Continue the biography of Benjamin Hilborn Oehlert Jr. below from where it stops.

■ **Text shown**:
___
Benjamin Hilborn Oehlert Jr. (September 13, 1909 – June 2, 1985) was an American lawyer, business executive, and diplomat. He was a senior vice president of The Coca-Cola Company and was also the United States Ambassador to Pakistan.

==Early life==
He was born in Philadelphia on September 13, 1909. His parents were Benjamin Hilborn Oehlert Sr. and Sarah Landis Oehlert. He graduated from the Wharton School and the University of Pennsylvania School of Law in 1930 and 1933, respectively.

== Career ==
Upon graduation from law school, Oehlert went into private practice in his hometown. In 1935, Oehlert was hired by the Department of State and worked in the Mexican Claims Agency. Three years later, he joined The Coca-Cola Company. He left Coca-Cola in 1948 for the W. R. Grace and Company, where he was named vice president and Grace National Bank director.
___
■ **Provided records**:

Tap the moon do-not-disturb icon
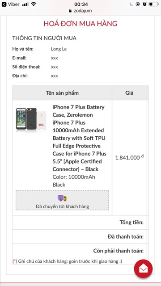 pos(131,4)
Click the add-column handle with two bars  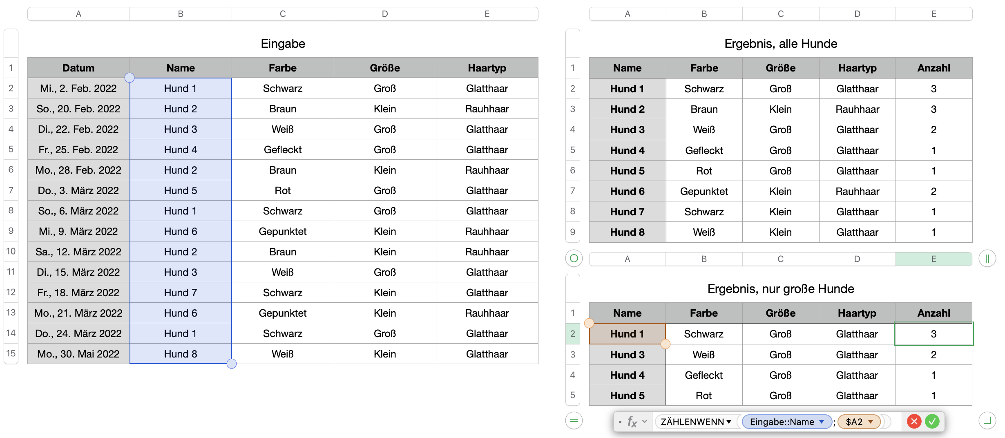click(987, 258)
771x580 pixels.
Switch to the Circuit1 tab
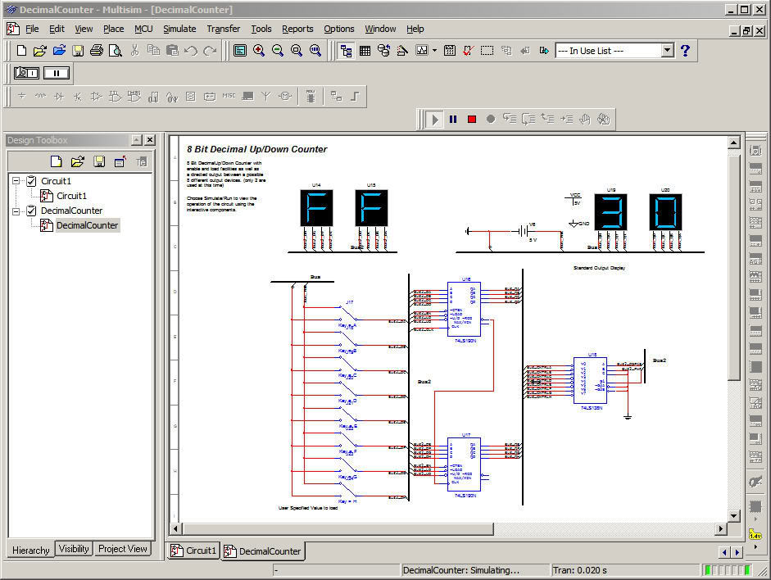click(x=193, y=551)
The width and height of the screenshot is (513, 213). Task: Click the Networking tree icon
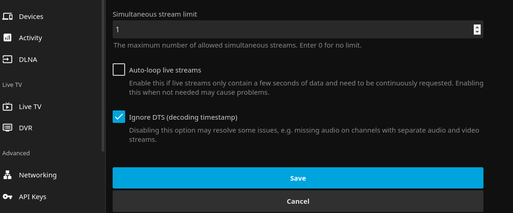tap(7, 175)
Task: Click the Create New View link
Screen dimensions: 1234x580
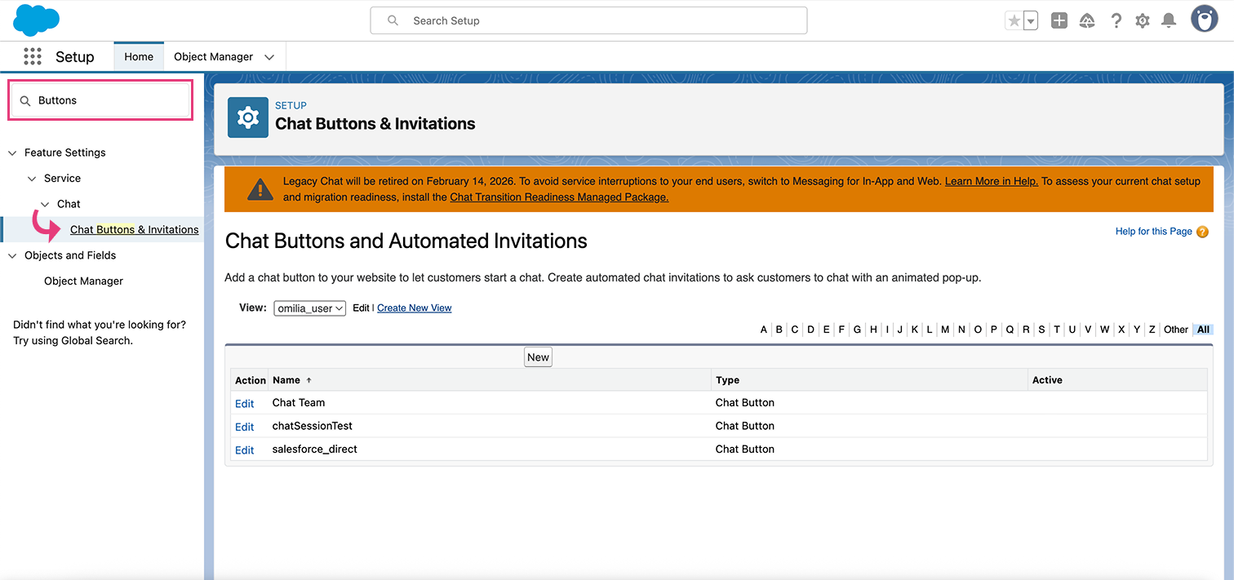Action: pyautogui.click(x=414, y=308)
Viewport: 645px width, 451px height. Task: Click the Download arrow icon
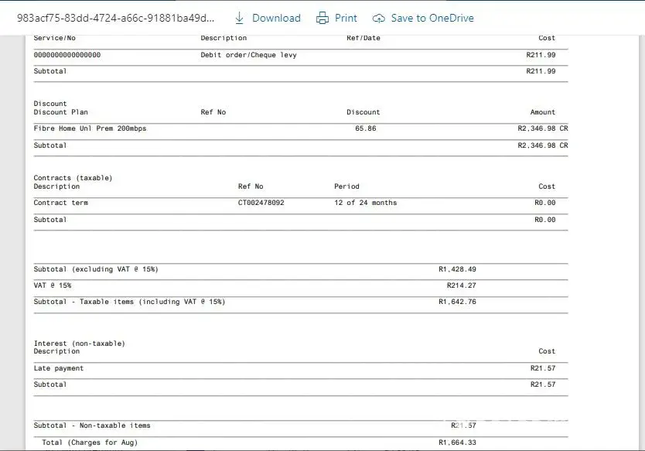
___
■ **Task output**:
Shortly after W.R. Grace acquired Davison Chemical, Oehlert was named to Davison's board of directors. He returned to Coca-Cola in 1954 and served as president of Coca-Cola subsidiary Minute Maid from 1961 to 1965. By 1967, when he was selected to succeed Eugene M. Locke as ambassador to Pakistan, Oehlert had become senior vice president of The Coca-Cola Company. Oelhert served as ambassador until 1969.

==Personal life==
Oehlert was married to Alice Naomi Greene from 1937 until her death on November 25, 1984. He died on June 2, 1985, in West Palm Beach, Florida. They had two children, son Benjamin Hilborn Oehlert III and daughter Wendy Howe Oehlert.